##### Text passage

That was the view of Sajid Javid, then culture secretary, in a leaked letter to the prime minister earlier this year. But Cameron shows every sign of pressing ahead with what amounts to a full-blown assault on basic liberties. Most ludicrously, the new powers are defended in the name of “British values”, including “individual liberty” and “mutual respect and tolerance”.
But as became clear in the aftermath of the murderous Paris attack on Charlie Hebdo earlier this year, we are not all Charlie when it comes to freedom of speech. Anti-extremism powers will be used overwhelmingly against Muslims, rather than, say, non-Muslim homophobes and racists who have little interest in mutual respect and tolerance.
And they will fail, as their earlier incarnations have done, to discourage the small minority drawn to terrorism at home or jihadi campaigns abroad. Government ministers claim such violence is driven by “ideology” rather than injustice, grievance or its own policies. But, given that they refuse to speak to any significant Muslim organisation they don’t agree with or fund, perhaps it’s not surprising to find them in thrall to an ideology, neoconservatism, of their own.

##########

Exercise instructions - Copy out the entire text about anti-extremism powers word for word. The lines after this point were drawn from a separate source.

##### Records supplied

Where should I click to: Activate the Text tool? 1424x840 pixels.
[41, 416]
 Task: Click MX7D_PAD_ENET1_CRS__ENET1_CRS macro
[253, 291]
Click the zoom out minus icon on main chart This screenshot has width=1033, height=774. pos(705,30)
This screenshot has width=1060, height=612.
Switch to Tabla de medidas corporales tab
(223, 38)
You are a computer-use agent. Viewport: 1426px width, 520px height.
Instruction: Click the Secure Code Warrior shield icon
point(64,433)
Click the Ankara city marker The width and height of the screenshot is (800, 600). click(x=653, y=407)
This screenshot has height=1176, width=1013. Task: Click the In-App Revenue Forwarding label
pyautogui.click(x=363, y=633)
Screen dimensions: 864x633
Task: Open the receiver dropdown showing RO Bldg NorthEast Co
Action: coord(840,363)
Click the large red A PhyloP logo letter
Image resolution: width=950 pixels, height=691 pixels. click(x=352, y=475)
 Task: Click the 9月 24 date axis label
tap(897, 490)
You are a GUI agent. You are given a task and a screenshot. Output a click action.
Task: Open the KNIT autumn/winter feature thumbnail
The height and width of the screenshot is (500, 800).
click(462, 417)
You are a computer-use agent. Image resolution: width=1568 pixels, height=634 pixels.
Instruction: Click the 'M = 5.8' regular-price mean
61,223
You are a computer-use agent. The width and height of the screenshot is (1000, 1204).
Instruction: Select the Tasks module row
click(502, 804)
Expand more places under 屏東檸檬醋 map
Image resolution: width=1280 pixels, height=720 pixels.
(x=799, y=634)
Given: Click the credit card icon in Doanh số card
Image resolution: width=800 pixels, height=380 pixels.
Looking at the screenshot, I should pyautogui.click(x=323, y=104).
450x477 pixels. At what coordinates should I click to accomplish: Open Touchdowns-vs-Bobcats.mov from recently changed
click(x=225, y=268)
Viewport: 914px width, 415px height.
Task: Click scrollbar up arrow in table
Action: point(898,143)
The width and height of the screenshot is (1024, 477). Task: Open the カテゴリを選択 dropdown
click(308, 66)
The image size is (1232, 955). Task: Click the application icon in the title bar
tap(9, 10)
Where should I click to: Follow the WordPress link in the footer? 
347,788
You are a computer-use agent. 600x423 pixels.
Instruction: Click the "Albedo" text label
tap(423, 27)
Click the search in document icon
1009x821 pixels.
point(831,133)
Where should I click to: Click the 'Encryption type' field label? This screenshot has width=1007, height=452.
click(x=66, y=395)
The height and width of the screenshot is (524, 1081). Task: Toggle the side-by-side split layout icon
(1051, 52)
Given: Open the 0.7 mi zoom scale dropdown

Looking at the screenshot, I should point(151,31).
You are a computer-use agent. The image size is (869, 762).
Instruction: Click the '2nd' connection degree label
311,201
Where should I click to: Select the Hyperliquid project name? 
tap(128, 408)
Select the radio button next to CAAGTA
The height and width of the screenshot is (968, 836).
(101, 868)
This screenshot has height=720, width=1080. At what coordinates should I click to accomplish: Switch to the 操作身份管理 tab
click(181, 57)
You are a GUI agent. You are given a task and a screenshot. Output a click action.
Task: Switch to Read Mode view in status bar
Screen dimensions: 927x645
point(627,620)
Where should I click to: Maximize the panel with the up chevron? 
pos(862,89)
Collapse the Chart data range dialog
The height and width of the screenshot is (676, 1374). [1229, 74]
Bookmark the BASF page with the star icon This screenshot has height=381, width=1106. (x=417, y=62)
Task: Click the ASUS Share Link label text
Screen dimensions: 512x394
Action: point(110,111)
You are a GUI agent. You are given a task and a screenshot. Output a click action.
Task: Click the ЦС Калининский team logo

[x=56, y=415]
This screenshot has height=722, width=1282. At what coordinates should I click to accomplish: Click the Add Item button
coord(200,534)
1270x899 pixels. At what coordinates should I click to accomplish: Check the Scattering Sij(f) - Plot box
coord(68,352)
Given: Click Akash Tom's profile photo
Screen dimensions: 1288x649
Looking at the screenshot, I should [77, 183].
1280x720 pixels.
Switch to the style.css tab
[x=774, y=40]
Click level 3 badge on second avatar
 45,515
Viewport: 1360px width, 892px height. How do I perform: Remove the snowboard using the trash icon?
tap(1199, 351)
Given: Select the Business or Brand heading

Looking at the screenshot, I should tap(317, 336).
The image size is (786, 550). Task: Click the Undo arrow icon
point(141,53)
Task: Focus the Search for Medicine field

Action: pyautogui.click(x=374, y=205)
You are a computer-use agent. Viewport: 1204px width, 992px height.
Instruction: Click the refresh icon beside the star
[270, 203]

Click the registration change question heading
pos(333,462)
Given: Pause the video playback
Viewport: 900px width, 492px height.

##########

Answer to this exercise -
That was the view of Sajid Javid, then culture secretary, in a leaked letter to the prime minister earlier this year. But Cameron shows every sign of pressing ahead with what amounts to a full-blown assault on basic liberties. Most ludicrously, the new powers are defended in the name of “British values”, including “individual liberty” and “mutual respect and tolerance”.
But as became clear in the aftermath of the murderous Paris attack on Charlie Hebdo earlier this year, we are not all Charlie when it comes to freedom of speech. Anti-extremism powers will be used overwhelmingly against Muslims, rather than, say, non-Muslim homophobes and racists who have little interest in mutual respect and tolerance.
And they will fail, as their earlier incarnations have done, to discourage the small minority drawn to terrorism at home or jihadi campaigns abroad. Government ministers claim such violence is driven by “ideology” rather than injustice, grievance or its own policies. But, given that they refuse to speak to any significant Muslim organisation they don’t agree with or fund, perhaps it’s not surprising to find them in thrall to an ideology, neoconservatism, of their own.